Go into your screenshot folder, rename every file so that its filename is a number that increases sequentially starting from 0, and type the following in:

ffmpeg -r 30 -i %d.jpg -vcodec libx264 -bf 0 -crf 12 -threads 2 -an -r 30 filenamehere.mp4

If you want to add an mp3 to it, after the above command completes, type in:

ffmpeg -i filenamehere.mp4 -i song.mp3 -map 0:0 -map 1:0 -r 30 -acodec copy -vcodec copy -threads 2 filenamehere_with_sound.mkv

Say what?

Don't get me started. ffmpeg is a crazy complex tool. It was written by a guy who is just frighteningly smart. It's hard to use, and most of the flags are configuration options for the codec being used.

No one really knows how to use it. I've spent a lot of time getting it to work. People trade magic incantations for it over forum posts.
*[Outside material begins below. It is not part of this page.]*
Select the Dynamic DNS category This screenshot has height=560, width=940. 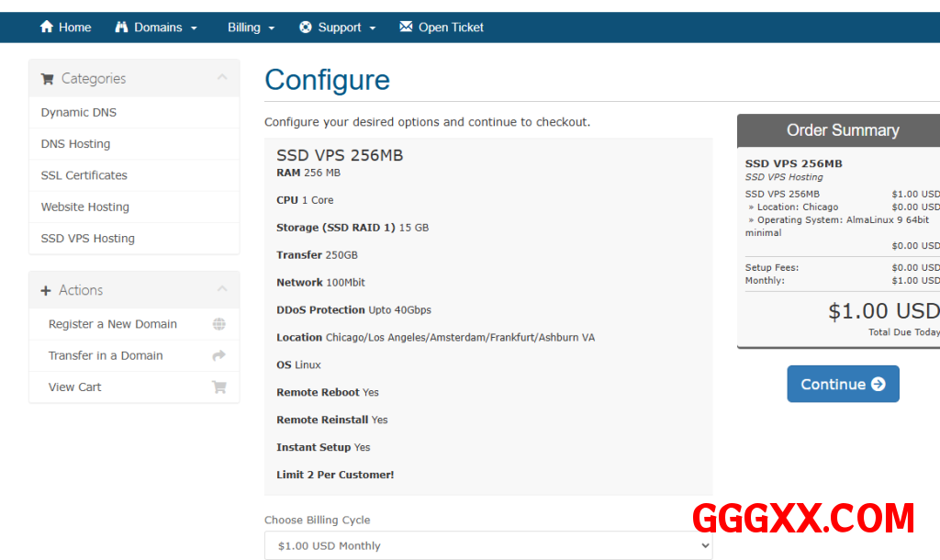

If you care about quality, you should be using a preset.

The key things to know:

-i defines an input file.
%d.jpg is a pattern matcher for digits.
The first -r defines input frame rate, the second -r defines an output framerate.

The defaults work well enough (for screenshots). It's hard for me to spend any more time thinking about this.

I'm going to take your word on that

You should. They're excellent words. Prime verbiage right here.

Wait, how the hell am I supposed to rename 12,000 files?

I wrote a script. It's easy, when you're a programmer.

So... how did you edit this?

Like I said, I wrote a script. It made looking up specific images and repeating certain frame sections easy. It was okay. It was tolerable.

I timed the number of frames to match up with the length of the song.

Should I use Youtube or Vimeo?

My heart says Vimeo, but they reject weirdly sized videos like mine. Youtube accepts a wide variety of formats, but I kept having issues where the first 5 seconds were corrupted and full of grey frames.

I eventually discovered that youtube has a problem with the mpeg4 container and that storing it in Matroska instead made all my pain go away. Read the following excellent guide to video encoding by Mark Pilgrim if you don't intuitively grasp the meaning of the previous sentence.

Unfortunately, it seems like I haven't ironed out the kinks. Caveat emptor.

That was a really cool video!

Thanks! I'm conflicted over how I should feel about this. On the one hand all of the attention was exhilarating and intoxicating, yet on the other I could feel the raging rampant narcissism I engaged in slowly poisoning my soul.

#

The nytimes they are a-changin'

Due to an errant cron task that ran twice an hour from September 2010 to July 2011, I accidentally collected about 12,000 screenshots of the front page of the nytimes.com (unfortunately, you can only watch the whole 7 minutes if you stick to 480p).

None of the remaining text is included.